AUFGABE>
Wer lehnt laut dem Text über Moria die Aufnahme von Geflüchteten strikt ab?
------ VORLIEGENDER TEXT ------
Bundespräsident Alexander Van der Bellen
Reuters/Leonhard Föger
Van der Bellen zu Moria

„Größe, jetzt das Richtige zu tun“

Bundespräsident Alexander Van der Bellen hat indirekt die Aufnahme von Flüchtlingen aus dem abgebrannten Lager Moria auf der griechischen Insel Lesbos gefordert. Geflüchtete Menschen in Moria und besonders Kinder ohne Eltern „brauchen jetzt unsere Hilfe“. Österreich habe eine lange Tradition, Menschen in Not zu helfen, und die Größe und Menschlichkeit, jetzt das Richtige zu tun, schrieb Van der Bellen am Donnerstag auf seinen Social-Media-Kanälen.

„Unser Europa sollte Kontinent des Friedens & der Menschenrechte sein. Es ist erschütternd, dass in diesem, unserem gemeinsamen Europa, tausende Menschen, gestrandet auf der Flucht vor Krieg, Verfolgung und Folter, jahrelang in menschenunwürdigen Bedingungen hausen müssen. Und jetzt haben sie auch dieses ‚Obdach‘ verloren. Österreich hat eine lange und große Tradition, Menschen in Not zu helfen. Die Österreicherinnen und Österreicher waren immer bereit, jenen unter die Arme zu greifen, die sich selbst nicht mehr helfen konnten. Geflüchtete Menschen in Moria & besonders Kinder ohne Eltern brauchen jetzt unsere Hilfe. Europa & Österreich hat, da bin ich zuversichtlich, die Größe & Menschlichkeit, jetzt das Richtige zu tun. Es sind genau jene Momente, die uns zeigen, in welchem Europa wir leben“, schrieb Van der Bellen.

Die Situation in Moria stellt indes die türkis-grüne Regierung auf die Probe. „Wir sind mit der ÖVP laufend im Gespräch und werden den Druck weiter aufbauen“, so die außenpolitische Sprecherin der Grünen, Ewa Ernst-Dziedzic, ähnlich äußerten sich zuvor Parteikollegen. ÖVP-Außenminister Alexander Schallenberg lehnte eine Aufnahme von Geflüchteten aber strikt ab.
------ DATENSÄTZE ------
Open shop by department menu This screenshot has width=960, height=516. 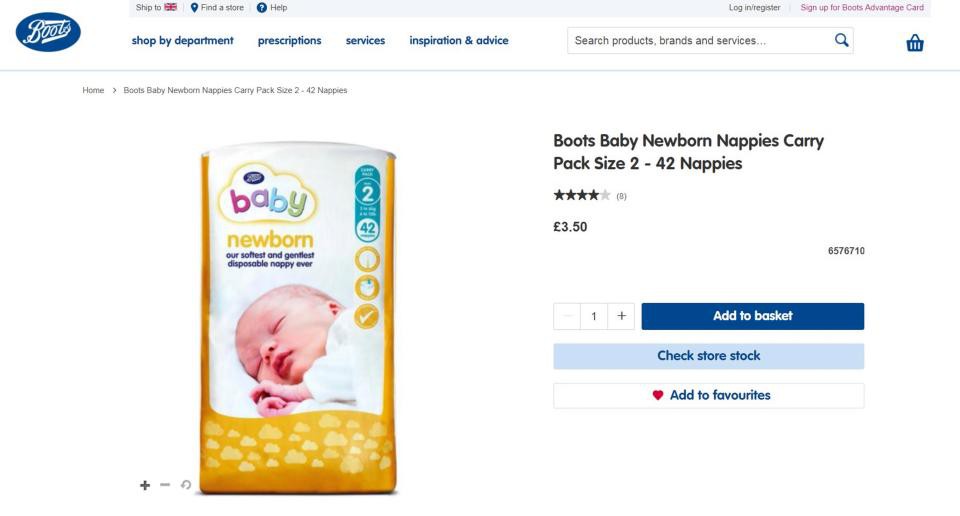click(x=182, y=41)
------
------ DATENSÄTZE ------
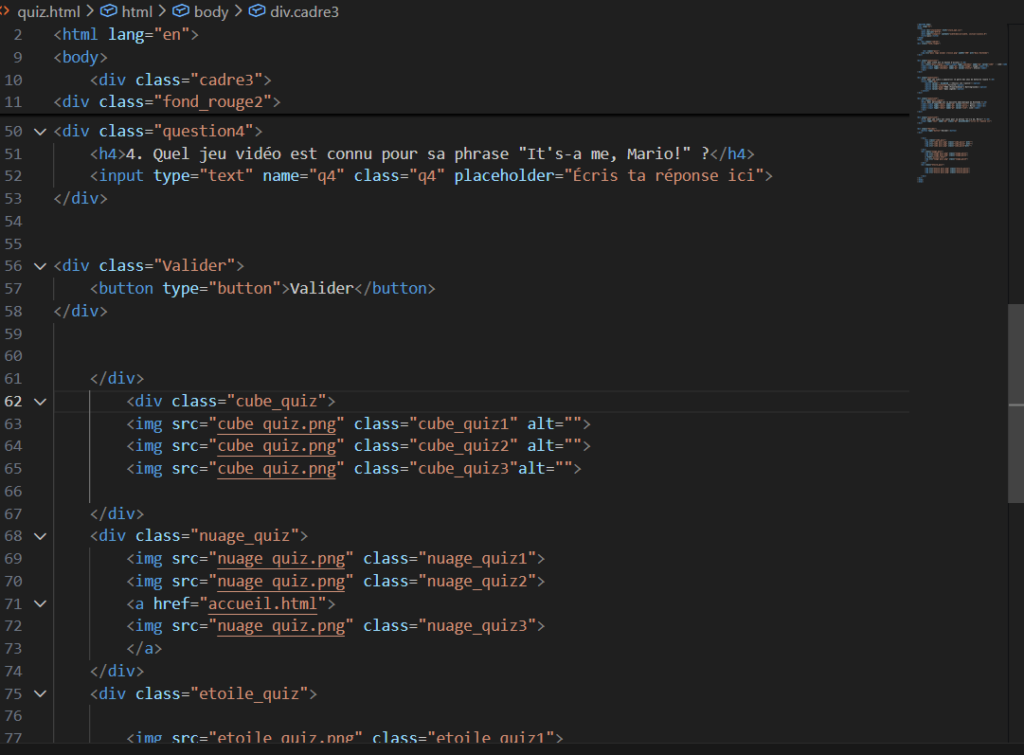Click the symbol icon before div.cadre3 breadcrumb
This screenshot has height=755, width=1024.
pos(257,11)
------
ANTWORT>
ÖVP-Außenminister Alexander Schallenberg